Wednesday, October 29, 2008

Jumping On The Bandwagon

I seem to be doing a lot of jumping on bandwagons for instance, and also here.  As you can probably tell from the title of this post, I plan to jump on one more today.

The Story of Edgar Sawtelle has been on the New York Times Bestseller list for 19 weeks, and I think Oprah even selected it for her book club.  Actually, no, who am I kidding?  I know she selected it because I love her.  I watch her show more than I would like to admit.  I occasionally even go to her website and page through O Magazine in bookstores.  And yes, I realize that she thinks she's Jesus Christ.  I don't care.  Frankly, she may very well be.

Anyway, I just finished reading this book and loved it so much that on the off chance that people haven't heard of it through one of the channels listed above, I felt the need to feature it here.

The writing is truly beautiful....evocative, lyrical, but without the grand flourishes and complex vocabulary that lesser writers often resort to in an effort to impress the reader.   It just paints an extraordinarily vivid picture, and gets you inside the head of each character.

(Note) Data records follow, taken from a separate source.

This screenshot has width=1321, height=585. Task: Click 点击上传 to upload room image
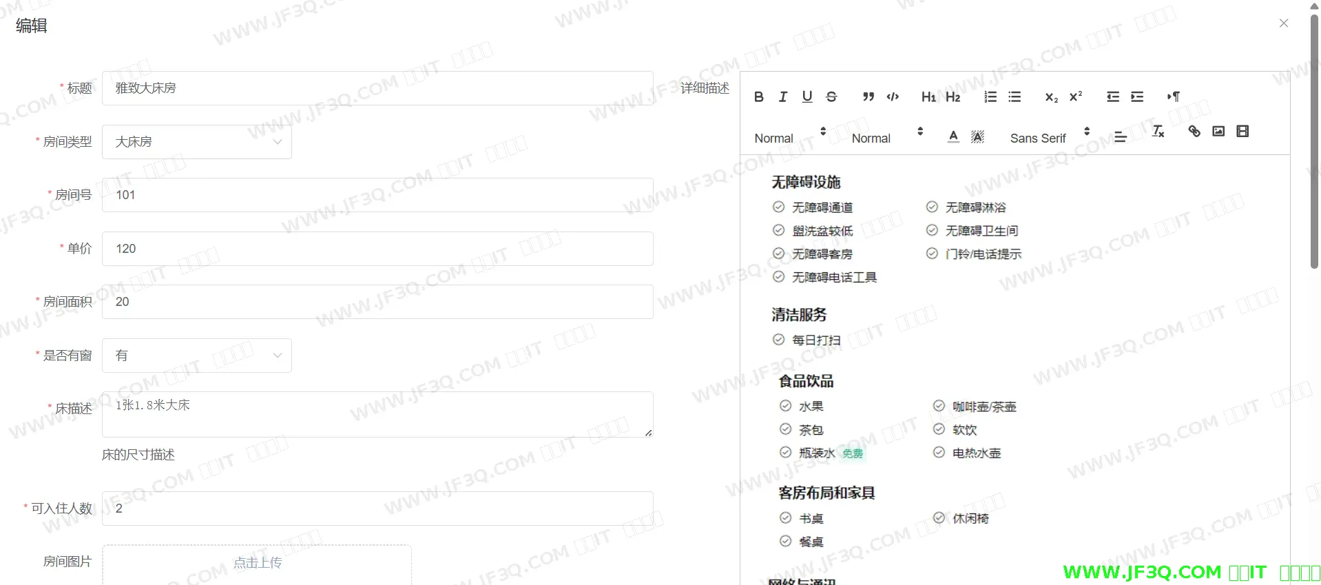[x=257, y=563]
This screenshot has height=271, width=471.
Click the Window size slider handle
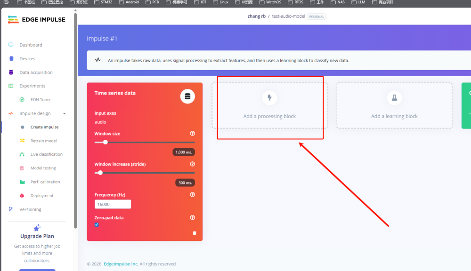[x=105, y=142]
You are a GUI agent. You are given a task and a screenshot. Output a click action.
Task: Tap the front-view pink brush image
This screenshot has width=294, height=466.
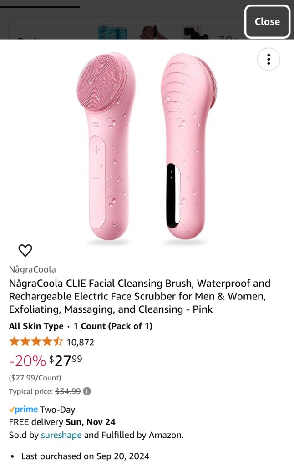[106, 146]
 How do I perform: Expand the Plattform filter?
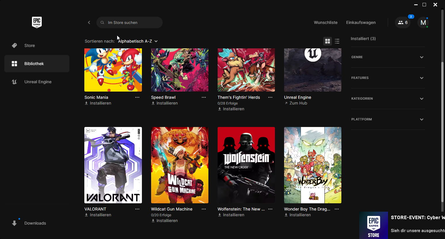(x=387, y=119)
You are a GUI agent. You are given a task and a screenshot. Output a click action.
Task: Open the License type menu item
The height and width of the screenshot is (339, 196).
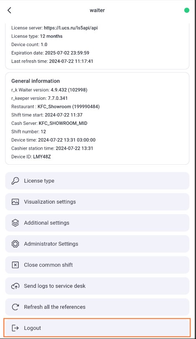97,181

I won't go on too much about the story since it is fairly suspenseful and mysterious, and I think that the less you know about it going in the better, but suffice to say it is not simply "a story about a boy and his dogs", which seems to be the blurb the marketing people have settled on.  This is much much more than an adult version of "Where the Red Fern Grows".

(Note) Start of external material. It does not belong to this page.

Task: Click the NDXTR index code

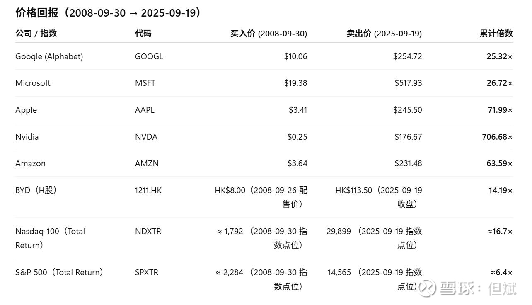Action: point(148,231)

It's difficult to pinpoint exactly why I responded so strongly to this story, but the best reason I can come up with is that it somehow harkens back to, and I suppose is in the style of, some of the great eras in American literature.  Growing up it was always the authors like Faulkner, Cather, Steinbeck that I found myself falling in love with.  Something about the troubled but stoic characters out in the American Midwest always spoke to me, and I liked the spareness of language that these authors favored.  It always just seemed very honest to me, and it also seemed respectful of the reader.

David Wroblewski follows in this tradition.  Although the book is more than 500 pages, it is actually an easy read.  There are no extraneous passages or chapters, just a story that flows and characters that you feel compelled to follow.  There are not too many books of this length that really deserve to be so long, or deserve the time it takes to read them.  This one does.  Allow yourself the wonderful luxury of losing yourself in a story of this length and intricacy.  You'll be surprised at how much regret you feel when it becomes apparent that the book is coming to an end.